TASK GOAL ▸ Lines holding the string "arrow" in the listing below are to be copied.
(GIVEN INFORMATION begins)
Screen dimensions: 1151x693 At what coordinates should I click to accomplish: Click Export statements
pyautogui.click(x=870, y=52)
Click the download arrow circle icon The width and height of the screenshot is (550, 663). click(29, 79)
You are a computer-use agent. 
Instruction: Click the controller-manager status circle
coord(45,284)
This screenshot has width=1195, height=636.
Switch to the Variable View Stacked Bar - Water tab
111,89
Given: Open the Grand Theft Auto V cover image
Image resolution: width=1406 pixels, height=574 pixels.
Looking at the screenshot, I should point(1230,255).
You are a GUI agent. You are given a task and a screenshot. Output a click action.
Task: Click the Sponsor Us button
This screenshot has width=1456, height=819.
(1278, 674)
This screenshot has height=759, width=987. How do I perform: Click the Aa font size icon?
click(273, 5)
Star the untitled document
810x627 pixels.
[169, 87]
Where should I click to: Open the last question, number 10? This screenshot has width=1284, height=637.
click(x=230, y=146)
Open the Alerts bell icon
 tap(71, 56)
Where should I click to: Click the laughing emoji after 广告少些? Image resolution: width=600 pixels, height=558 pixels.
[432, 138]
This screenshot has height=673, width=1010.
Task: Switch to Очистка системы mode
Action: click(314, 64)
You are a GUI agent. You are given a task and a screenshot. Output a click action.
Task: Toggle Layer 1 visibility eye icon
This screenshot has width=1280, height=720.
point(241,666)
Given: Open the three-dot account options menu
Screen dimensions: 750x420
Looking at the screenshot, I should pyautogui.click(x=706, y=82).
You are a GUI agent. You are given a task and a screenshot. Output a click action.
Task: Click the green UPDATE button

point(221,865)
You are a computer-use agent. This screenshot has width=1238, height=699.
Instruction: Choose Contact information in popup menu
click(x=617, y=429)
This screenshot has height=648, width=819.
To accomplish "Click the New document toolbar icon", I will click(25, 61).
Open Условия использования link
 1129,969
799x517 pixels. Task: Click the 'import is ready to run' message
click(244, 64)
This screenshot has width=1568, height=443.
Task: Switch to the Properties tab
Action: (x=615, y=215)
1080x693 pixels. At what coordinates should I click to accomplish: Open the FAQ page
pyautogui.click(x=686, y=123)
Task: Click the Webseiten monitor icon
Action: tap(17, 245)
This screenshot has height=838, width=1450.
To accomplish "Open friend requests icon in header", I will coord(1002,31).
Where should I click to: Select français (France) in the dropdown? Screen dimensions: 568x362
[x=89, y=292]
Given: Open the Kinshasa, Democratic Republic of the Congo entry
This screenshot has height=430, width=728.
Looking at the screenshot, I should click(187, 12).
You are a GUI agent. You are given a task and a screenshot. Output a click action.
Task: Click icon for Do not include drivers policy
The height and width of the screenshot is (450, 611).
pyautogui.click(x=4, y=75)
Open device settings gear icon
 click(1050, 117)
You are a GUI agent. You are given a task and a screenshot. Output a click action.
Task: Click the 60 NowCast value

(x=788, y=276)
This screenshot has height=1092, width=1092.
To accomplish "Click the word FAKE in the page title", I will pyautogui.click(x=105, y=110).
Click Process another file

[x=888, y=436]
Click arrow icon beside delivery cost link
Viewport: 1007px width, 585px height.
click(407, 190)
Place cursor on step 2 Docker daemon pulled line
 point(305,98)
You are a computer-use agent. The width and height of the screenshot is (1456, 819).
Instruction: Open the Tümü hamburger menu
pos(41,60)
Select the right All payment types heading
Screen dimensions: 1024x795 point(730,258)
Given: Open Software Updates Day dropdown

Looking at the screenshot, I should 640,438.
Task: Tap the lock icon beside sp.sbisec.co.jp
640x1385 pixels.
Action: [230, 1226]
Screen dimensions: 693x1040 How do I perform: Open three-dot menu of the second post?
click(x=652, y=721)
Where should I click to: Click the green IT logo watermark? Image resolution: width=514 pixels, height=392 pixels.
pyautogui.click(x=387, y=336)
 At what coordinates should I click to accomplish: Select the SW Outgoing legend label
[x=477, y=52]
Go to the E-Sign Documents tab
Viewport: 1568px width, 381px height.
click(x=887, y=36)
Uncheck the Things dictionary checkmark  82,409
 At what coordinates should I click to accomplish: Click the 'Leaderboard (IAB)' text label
(GIVEN INFORMATION ends)
SOLVED EXERCISE ▸
Click the download arrow circle icon The width and height of the screenshot is (550, 663). click(29, 79)
Click arrow icon beside delivery cost link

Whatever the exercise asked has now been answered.